╭──

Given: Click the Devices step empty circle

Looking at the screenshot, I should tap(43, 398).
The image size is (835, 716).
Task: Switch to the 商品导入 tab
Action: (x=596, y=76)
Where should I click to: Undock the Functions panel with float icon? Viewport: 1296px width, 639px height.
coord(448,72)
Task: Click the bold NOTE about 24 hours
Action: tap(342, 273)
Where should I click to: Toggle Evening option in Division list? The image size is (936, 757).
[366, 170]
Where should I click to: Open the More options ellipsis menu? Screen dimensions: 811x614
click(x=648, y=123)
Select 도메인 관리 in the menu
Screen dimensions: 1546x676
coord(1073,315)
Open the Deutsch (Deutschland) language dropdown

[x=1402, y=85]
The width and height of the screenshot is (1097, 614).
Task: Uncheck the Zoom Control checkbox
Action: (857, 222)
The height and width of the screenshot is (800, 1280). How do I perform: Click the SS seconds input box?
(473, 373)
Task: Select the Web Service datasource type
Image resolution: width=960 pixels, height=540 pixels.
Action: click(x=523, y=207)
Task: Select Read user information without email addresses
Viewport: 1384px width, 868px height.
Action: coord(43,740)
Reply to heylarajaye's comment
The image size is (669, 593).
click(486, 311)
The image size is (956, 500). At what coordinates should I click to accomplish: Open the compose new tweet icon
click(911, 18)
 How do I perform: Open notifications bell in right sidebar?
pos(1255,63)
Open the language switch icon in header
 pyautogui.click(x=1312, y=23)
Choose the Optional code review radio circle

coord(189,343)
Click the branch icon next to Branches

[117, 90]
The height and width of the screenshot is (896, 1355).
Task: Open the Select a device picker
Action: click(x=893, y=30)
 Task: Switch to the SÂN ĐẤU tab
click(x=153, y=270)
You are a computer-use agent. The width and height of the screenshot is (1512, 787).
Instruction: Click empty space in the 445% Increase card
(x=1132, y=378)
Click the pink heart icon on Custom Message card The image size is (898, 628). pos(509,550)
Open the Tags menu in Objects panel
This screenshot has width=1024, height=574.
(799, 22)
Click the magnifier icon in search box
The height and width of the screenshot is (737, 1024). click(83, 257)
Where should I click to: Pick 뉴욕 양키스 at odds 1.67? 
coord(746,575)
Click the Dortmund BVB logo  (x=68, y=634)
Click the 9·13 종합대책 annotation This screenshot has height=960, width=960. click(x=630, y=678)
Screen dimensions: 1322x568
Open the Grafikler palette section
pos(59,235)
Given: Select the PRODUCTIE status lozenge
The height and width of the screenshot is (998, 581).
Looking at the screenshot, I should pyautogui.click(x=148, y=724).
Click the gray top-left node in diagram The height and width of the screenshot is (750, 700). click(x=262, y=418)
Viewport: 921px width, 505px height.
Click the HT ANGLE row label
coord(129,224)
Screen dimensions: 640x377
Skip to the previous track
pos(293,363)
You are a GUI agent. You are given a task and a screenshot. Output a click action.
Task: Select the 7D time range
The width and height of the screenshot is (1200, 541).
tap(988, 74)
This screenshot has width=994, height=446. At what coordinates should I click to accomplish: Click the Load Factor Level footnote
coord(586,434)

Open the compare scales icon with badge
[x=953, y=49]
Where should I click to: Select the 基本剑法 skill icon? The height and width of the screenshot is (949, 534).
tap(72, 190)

╰──

> _Work to be completed_: Reproduce the whole listing so that each line matches the original exactly.

> _Written response_:
Given: Click the Devices step empty circle

Looking at the screenshot, I should tap(43, 398).
The image size is (835, 716).
Task: Switch to the 商品导入 tab
Action: (x=596, y=76)
Where should I click to: Undock the Functions panel with float icon? Viewport: 1296px width, 639px height.
coord(448,72)
Task: Click the bold NOTE about 24 hours
Action: tap(342, 273)
Where should I click to: Toggle Evening option in Division list? The image size is (936, 757).
[366, 170]
Where should I click to: Open the More options ellipsis menu? Screen dimensions: 811x614
click(x=648, y=123)
Select 도메인 관리 in the menu
Screen dimensions: 1546x676
coord(1073,315)
Open the Deutsch (Deutschland) language dropdown

[x=1402, y=85]
The width and height of the screenshot is (1097, 614).
Task: Uncheck the Zoom Control checkbox
Action: (857, 222)
The height and width of the screenshot is (800, 1280). How do I perform: Click the SS seconds input box?
(473, 373)
Task: Select the Web Service datasource type
Image resolution: width=960 pixels, height=540 pixels.
Action: click(x=523, y=207)
Task: Select Read user information without email addresses
Viewport: 1384px width, 868px height.
Action: coord(43,740)
Reply to heylarajaye's comment
The image size is (669, 593).
click(486, 311)
The image size is (956, 500). At what coordinates should I click to accomplish: Open the compose new tweet icon
click(911, 18)
 How do I perform: Open notifications bell in right sidebar?
pos(1255,63)
Open the language switch icon in header
 pyautogui.click(x=1312, y=23)
Choose the Optional code review radio circle

coord(189,343)
Click the branch icon next to Branches

[117, 90]
The height and width of the screenshot is (896, 1355).
Task: Open the Select a device picker
Action: click(x=893, y=30)
 Task: Switch to the SÂN ĐẤU tab
click(x=153, y=270)
You are a computer-use agent. The width and height of the screenshot is (1512, 787).
Instruction: Click empty space in the 445% Increase card
(x=1132, y=378)
Click the pink heart icon on Custom Message card The image size is (898, 628). pos(509,550)
Open the Tags menu in Objects panel
This screenshot has width=1024, height=574.
(799, 22)
Click the magnifier icon in search box
The height and width of the screenshot is (737, 1024). click(83, 257)
Where should I click to: Pick 뉴욕 양키스 at odds 1.67? 
coord(746,575)
Click the Dortmund BVB logo  (x=68, y=634)
Click the 9·13 종합대책 annotation This screenshot has height=960, width=960. click(x=630, y=678)
Screen dimensions: 1322x568
Open the Grafikler palette section
pos(59,235)
Given: Select the PRODUCTIE status lozenge
The height and width of the screenshot is (998, 581).
Looking at the screenshot, I should pyautogui.click(x=148, y=724).
Click the gray top-left node in diagram The height and width of the screenshot is (750, 700). click(x=262, y=418)
Viewport: 921px width, 505px height.
Click the HT ANGLE row label
coord(129,224)
Screen dimensions: 640x377
Skip to the previous track
pos(293,363)
You are a GUI agent. You are given a task and a screenshot. Output a click action.
Task: Select the 7D time range
The width and height of the screenshot is (1200, 541).
tap(988, 74)
This screenshot has width=994, height=446. At what coordinates should I click to accomplish: Click the Load Factor Level footnote
coord(586,434)

Open the compare scales icon with badge
[x=953, y=49]
Where should I click to: Select the 基本剑法 skill icon? The height and width of the screenshot is (949, 534).
tap(72, 190)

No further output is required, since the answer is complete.